Mas já nem gosto de tratar desse assunto, pois pode transparecer pura arrogância.

As pessoas, muitas vezes, não compreendem que trabalhar é apenas uma obrigação e que quando faço esse tipo de registro objetivo apenas prestar contas das minhas ações, enquanto servidor público.

Estou de licença, todos já sabem. Todavia, ainda assim, estou ligado, preocupado com o trabalho. Esse é, talvez, o mais graves dos defeitos que tenho. Eu só me afasto do trabalho materialmente.
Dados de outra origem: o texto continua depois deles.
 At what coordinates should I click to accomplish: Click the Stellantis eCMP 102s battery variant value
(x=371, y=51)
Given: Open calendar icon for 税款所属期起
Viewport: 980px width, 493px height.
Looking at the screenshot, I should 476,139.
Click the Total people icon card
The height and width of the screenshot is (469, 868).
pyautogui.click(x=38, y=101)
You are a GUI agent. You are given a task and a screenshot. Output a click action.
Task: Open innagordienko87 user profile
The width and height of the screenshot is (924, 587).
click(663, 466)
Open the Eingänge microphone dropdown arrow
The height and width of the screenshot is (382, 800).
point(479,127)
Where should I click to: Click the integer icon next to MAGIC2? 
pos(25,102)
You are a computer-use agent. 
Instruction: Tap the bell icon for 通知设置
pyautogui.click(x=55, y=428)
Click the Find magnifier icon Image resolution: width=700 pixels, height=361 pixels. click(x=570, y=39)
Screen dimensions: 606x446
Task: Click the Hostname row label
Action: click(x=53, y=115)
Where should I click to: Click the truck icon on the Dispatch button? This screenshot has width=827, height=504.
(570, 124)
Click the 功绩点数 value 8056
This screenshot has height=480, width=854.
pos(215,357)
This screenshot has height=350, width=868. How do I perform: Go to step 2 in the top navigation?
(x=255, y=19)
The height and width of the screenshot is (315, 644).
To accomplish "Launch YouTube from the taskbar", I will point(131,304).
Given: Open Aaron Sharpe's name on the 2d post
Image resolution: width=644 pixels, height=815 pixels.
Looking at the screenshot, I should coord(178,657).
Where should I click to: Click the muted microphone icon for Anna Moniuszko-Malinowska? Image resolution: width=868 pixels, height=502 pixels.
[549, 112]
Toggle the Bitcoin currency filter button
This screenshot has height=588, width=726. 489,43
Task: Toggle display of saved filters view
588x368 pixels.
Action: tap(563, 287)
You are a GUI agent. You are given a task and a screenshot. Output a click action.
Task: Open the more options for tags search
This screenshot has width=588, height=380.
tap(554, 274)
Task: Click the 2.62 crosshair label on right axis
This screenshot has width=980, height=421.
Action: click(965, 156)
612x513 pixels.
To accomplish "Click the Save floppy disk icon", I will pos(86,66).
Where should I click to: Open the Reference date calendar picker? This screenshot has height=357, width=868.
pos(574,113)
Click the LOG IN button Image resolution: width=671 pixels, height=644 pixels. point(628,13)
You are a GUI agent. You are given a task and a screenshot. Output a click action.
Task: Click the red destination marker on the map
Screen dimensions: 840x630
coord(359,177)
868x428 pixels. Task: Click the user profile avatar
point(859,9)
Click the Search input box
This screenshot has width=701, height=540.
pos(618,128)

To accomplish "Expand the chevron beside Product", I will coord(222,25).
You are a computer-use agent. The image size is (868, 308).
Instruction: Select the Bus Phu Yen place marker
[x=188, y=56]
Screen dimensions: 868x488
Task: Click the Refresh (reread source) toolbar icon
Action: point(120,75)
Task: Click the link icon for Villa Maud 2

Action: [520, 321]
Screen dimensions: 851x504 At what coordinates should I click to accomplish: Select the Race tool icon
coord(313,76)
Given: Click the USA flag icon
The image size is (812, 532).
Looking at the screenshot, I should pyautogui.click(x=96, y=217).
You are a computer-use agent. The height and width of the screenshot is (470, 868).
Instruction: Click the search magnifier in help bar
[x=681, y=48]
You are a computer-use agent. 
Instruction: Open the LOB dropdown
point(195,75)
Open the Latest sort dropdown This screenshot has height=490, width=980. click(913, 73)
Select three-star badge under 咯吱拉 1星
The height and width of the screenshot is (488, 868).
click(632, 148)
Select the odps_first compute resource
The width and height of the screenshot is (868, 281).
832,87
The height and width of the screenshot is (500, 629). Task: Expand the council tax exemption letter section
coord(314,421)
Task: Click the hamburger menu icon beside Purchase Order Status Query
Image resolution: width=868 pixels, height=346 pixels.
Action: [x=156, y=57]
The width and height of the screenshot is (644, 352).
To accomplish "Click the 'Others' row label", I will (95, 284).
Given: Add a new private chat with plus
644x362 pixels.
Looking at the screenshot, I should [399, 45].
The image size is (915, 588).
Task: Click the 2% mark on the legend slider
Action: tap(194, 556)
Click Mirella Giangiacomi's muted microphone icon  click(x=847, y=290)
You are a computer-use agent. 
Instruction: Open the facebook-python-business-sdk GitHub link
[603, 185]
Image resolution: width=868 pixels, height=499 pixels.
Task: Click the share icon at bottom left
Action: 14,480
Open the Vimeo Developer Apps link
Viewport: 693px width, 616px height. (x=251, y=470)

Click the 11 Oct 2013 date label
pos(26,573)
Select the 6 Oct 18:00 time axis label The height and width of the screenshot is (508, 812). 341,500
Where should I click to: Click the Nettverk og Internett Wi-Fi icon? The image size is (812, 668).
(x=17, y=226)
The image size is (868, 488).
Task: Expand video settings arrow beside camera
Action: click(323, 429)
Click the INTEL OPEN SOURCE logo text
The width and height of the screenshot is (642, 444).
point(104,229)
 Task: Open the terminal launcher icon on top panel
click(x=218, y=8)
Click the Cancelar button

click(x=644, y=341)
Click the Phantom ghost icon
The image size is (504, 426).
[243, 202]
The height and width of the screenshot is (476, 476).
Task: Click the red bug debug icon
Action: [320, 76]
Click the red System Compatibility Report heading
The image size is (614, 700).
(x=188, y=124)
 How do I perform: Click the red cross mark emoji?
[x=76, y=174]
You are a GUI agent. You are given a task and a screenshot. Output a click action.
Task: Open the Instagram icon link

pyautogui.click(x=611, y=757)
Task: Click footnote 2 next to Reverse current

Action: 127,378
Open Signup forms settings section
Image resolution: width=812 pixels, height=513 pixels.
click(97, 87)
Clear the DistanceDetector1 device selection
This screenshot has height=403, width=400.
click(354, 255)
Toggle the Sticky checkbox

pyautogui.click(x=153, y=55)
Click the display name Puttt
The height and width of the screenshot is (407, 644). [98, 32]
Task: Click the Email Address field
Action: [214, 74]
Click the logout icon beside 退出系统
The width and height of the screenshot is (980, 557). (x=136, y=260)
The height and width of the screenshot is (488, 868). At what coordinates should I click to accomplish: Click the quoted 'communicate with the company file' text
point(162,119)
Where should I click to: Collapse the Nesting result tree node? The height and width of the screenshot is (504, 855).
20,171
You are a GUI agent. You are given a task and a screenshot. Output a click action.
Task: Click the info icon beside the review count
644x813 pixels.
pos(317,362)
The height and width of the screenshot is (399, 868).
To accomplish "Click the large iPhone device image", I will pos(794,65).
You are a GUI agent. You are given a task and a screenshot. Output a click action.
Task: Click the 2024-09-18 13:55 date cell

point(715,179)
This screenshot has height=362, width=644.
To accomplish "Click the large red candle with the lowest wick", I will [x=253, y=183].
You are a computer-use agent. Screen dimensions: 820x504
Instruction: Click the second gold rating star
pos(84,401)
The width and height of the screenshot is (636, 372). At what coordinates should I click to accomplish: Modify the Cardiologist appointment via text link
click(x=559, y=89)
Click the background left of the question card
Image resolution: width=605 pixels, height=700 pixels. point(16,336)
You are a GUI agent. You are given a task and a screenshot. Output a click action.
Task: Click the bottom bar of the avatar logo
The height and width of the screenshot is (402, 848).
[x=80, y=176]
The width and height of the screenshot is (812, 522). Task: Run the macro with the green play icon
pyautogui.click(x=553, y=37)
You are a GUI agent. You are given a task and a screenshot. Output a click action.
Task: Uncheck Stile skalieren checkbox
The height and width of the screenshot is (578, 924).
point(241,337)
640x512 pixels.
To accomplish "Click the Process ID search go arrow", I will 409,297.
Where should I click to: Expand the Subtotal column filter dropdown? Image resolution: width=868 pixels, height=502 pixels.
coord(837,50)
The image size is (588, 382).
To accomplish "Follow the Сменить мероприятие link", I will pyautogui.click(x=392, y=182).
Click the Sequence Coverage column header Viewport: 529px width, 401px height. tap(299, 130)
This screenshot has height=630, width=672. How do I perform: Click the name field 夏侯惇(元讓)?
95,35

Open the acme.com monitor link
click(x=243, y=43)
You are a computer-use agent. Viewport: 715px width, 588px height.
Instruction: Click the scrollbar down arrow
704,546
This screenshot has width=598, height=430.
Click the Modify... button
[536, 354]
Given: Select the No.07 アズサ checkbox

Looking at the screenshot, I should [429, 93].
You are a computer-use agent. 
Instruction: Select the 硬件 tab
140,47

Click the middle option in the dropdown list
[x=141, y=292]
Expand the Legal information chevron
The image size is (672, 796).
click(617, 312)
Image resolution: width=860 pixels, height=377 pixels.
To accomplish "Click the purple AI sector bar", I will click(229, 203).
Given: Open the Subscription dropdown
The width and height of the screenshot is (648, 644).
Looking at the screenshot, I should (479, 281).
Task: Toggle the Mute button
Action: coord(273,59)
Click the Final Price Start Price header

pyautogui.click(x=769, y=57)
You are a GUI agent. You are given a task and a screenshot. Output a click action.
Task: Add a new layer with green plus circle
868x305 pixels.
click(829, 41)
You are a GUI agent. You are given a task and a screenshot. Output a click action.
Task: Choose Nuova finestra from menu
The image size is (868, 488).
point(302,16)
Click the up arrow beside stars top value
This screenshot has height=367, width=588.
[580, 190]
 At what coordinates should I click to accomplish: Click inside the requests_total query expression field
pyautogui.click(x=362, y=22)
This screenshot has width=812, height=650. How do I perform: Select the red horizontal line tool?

Mas que fique consignado, com a devida ênfase: não me regozijo e nem sou feliz por ser assim. Ao reverso, me penitencio, me autoflagelo, algumas vezes.

Eu bem que podia ser diferente, depois de tantas “porradas” que já levei.

Mas não tem jeito! Não arredo o pé!

Quando estou de férias – ou de licença, como estou agora – fico sempre com a sensação de que falta alguma coisa, que não deveria ter me afastado, que me descurei de minhas obrigações.

Hoje, pela manhã, ainda há pouco, como prova da minha obsessão, da minha inquietação, liguei para o meu gabinete e me fiz ciente da situação dos processos da Meta II que ainda aguardam providências.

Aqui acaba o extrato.